Le monde s'écroula sous les pieds légèrement palmés du faux non-voyant
qui manqua défaillir avant de se raccrocher au biceps rond et chaud de
Sonia.
Devant son état critique la jeune femme redoubla d'attentions à son égard
si vulnérable de lapin ; comme il rougissait dangereusement, elle lui
proposa de lui passer de l'huile solaire.
D'habitude il détestait
ce corps gras, huileux et collant mais là il dit oui, évidemment, et avec
gratinée.
Ce massage improvisé finit de le convaincre que le paradis était bien
sur terre, à Dargelais-sur-mer plus précisemment, entre les mains habiles
d'une professionnelle de la beauté.
Croyant plus que jamais
à sa cécité, Sonia ne se gênait plus devant lui, elle se changea
rapidement, allant et venant avec ses petites affaires qu'elle pliait
et rangeait avec soin.
" Ca doit vraiment être
dur de ne rien voir ? " se souciait l'aimable demoiselle.

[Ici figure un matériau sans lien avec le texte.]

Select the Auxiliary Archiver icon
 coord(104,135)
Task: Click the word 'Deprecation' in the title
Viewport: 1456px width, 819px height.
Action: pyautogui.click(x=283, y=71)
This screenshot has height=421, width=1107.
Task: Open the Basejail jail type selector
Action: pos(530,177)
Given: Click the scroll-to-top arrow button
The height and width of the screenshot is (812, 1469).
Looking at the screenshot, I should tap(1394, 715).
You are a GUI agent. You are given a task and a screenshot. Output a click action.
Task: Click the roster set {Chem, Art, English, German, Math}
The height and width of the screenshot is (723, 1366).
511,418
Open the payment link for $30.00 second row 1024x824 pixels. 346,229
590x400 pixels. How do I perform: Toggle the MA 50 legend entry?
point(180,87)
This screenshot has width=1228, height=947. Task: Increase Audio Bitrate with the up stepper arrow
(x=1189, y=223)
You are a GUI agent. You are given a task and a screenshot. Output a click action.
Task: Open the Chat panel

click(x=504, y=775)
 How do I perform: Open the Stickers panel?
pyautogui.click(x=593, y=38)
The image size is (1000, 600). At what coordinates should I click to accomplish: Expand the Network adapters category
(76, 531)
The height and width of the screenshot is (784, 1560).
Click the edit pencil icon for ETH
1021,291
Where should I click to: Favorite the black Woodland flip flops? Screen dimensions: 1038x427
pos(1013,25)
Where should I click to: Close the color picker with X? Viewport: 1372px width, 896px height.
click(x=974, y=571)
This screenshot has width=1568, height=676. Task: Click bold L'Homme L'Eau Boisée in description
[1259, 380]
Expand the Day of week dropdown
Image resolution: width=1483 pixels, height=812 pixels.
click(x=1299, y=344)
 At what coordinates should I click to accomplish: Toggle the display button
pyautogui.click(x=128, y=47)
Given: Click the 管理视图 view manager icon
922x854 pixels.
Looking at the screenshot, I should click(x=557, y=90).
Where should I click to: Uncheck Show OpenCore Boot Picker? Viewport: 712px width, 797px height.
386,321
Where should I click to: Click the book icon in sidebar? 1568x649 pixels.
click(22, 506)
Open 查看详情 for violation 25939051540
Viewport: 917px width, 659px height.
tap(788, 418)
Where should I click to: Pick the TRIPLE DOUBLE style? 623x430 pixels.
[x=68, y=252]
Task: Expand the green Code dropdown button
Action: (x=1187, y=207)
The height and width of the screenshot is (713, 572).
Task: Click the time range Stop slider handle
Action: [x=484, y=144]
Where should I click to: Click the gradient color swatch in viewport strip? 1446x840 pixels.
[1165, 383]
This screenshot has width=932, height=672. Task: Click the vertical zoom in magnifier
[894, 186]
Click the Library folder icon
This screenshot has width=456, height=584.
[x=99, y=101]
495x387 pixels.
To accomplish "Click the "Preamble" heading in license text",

" Sans doute, je veux dire, ça dépend des jours ! " répondit vaguement
Bertrand que ce stip-tease inconscient (et gratuit) enchantait.
Pendant l'effeuillage, il sifflotait d'un air détaché mais ne quittait
pas Sonia de ses yeux gris grands ouverts.
Cette fine adepte du deux-pièces enlevait d'abord le haut, ensuite
le bas puis elle remettait le bas pour finir par le haut, à nouveau,
toujours dans cet ordre.
Si le maillot ne lui
plaisait pas, elle en essayait un autre.
Souvent encore plus petit.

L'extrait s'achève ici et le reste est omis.